Schmidt had always traveled armed, because he guarded their supplies and their lockbox, but Schmidt was a hardened veteran. Since Ogallala, when Garrison put Amos in charge of the wife, Amos kept a rifle under the seat of the cart as well. Amos had years and a steady way to him. After the uncertainty at Fort Laramie, Garrison had armed Jorge, Shorty, Juan, and Swede--the point and swing riders. Now he considered arming the younger boys: Romero, Ropes, Milton, Lee, Tomas, and even Clayton.

Clayton might yet take it into his head to shoot at whatever he thought were ghosts. But the chances of someone coming for Elizabeth had just risen considerable.

Ed--or Callahan--had killed Elizabeth's friends and got clean away.

The man had been hunting Elizabeth in Chicago.

Garrison did not need to be a college-educated fellow like his pard to know what kind of a target that painted on his wife and, through her, his cattle drive. He hated accepting how ill equipped he was to deal with this danger.

His outfit could be carrying a Gatling gun and a few cannons, and still not protect this foolish, soft-hearted little woman against someone they could not understand and might not see coming. They needed more information. Who was this Callahan? What experience or training did he have? Was he familiar with this part of the country?

Most important was the question Garrison should have been asking since Elizabeth told them about her dead friend in Dodge City. He felt a fool, to have ignored that question until now.

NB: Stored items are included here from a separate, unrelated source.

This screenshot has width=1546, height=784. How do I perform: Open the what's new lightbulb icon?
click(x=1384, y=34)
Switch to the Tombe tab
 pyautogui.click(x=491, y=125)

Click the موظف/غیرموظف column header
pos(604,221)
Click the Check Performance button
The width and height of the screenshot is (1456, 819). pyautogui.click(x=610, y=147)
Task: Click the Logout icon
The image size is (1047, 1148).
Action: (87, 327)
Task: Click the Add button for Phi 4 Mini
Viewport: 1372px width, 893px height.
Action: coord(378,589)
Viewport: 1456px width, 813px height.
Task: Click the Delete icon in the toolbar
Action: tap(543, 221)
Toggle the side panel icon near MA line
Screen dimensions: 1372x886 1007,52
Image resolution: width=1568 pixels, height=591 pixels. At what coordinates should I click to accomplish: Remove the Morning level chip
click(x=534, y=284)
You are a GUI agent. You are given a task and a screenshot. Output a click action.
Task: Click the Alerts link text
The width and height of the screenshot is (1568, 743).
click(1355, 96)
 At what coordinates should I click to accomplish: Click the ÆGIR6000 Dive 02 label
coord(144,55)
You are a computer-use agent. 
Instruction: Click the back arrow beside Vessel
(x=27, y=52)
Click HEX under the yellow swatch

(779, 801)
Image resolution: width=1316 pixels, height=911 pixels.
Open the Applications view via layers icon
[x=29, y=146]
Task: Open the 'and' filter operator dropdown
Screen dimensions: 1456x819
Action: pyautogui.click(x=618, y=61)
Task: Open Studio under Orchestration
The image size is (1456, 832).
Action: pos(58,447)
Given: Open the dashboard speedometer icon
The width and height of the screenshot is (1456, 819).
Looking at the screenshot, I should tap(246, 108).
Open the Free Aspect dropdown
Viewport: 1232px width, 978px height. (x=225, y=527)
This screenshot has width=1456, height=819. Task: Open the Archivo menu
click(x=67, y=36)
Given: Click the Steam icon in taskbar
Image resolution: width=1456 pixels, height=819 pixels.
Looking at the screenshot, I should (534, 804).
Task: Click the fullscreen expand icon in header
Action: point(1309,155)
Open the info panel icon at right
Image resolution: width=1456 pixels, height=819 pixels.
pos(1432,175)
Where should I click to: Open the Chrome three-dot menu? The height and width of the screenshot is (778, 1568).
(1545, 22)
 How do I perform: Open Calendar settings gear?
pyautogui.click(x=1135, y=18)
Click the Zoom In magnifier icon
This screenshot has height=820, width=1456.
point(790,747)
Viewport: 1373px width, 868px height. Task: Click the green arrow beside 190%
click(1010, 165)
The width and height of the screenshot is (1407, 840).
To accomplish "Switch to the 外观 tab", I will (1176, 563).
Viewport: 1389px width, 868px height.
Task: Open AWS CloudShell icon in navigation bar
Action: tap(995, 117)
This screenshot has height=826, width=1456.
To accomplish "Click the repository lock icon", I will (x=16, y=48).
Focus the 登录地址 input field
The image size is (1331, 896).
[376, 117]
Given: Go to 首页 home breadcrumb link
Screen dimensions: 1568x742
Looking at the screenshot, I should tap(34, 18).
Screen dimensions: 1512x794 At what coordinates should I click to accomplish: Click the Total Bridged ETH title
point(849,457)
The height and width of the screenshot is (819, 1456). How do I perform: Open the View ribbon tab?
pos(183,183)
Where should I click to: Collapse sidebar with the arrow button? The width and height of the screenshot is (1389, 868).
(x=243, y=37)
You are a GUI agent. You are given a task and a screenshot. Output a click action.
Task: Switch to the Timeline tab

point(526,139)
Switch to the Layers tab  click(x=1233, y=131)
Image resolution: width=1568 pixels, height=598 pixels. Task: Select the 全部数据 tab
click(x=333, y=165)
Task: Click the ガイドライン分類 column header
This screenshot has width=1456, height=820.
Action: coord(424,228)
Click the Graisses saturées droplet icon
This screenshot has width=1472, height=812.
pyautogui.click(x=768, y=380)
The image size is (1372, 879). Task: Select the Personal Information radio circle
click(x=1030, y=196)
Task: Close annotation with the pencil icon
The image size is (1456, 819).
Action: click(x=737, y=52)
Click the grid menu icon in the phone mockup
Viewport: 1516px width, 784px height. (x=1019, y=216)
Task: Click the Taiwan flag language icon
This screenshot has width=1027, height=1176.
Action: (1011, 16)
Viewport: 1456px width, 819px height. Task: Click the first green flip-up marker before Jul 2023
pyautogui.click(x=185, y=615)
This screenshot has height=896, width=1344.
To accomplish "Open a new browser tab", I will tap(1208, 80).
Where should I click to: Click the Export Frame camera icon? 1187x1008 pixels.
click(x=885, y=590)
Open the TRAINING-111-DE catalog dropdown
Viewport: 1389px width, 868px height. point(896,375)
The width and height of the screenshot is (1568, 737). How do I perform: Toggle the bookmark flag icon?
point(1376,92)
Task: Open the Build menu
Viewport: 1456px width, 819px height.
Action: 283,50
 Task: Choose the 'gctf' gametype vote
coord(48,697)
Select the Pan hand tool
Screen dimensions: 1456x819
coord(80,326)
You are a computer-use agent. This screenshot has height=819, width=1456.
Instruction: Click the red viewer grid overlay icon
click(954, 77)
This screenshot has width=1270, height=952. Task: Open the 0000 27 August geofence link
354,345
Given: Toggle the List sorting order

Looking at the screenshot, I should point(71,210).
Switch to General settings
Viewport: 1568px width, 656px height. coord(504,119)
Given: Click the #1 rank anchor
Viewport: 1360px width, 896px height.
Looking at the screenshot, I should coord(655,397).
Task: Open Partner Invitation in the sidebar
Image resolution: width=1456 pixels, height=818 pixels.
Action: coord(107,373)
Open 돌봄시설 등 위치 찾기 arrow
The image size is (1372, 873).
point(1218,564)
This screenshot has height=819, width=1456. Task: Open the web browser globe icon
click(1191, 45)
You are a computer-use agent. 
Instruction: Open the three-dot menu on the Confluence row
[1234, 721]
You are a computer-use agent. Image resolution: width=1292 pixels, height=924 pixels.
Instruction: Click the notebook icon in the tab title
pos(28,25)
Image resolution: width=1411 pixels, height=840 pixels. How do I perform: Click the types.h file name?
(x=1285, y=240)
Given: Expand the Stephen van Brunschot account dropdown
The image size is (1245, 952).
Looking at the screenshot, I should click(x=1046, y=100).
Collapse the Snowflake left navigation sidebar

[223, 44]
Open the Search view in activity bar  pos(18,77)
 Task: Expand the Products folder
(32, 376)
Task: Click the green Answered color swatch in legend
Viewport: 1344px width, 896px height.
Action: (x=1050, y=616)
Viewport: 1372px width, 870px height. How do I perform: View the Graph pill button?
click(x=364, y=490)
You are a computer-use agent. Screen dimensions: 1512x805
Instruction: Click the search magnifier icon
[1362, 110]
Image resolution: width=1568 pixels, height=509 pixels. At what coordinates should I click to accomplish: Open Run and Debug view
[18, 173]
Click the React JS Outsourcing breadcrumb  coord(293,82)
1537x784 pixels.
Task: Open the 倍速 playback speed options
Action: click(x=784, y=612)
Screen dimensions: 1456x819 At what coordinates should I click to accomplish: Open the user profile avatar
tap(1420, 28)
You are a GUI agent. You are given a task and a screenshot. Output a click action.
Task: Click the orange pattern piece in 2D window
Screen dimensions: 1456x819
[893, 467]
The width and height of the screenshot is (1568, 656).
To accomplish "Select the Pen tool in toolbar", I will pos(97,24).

"Shot 'em why?" he demanded, sharp. He would start riding a wider perimeter. He would put Cooper on swing and set Juan, their best tracker, to scouting behind and around them, not just focusing on the next day's path. But that might not be enough.

He felt mired in his own ignorance and inactivity, doing nothing but listening and holding his wife--much as he generally liked holding his wife.

Much as her clinging hands, on his hand, indicated her need of him.

He needed to act. But action, without understanding, would prove worse than useless. It would exhaust and demoralize them.

Cooper just said, "I'm gettin' to that."

Little on God's earth could stop Benjamin Cooper mid story.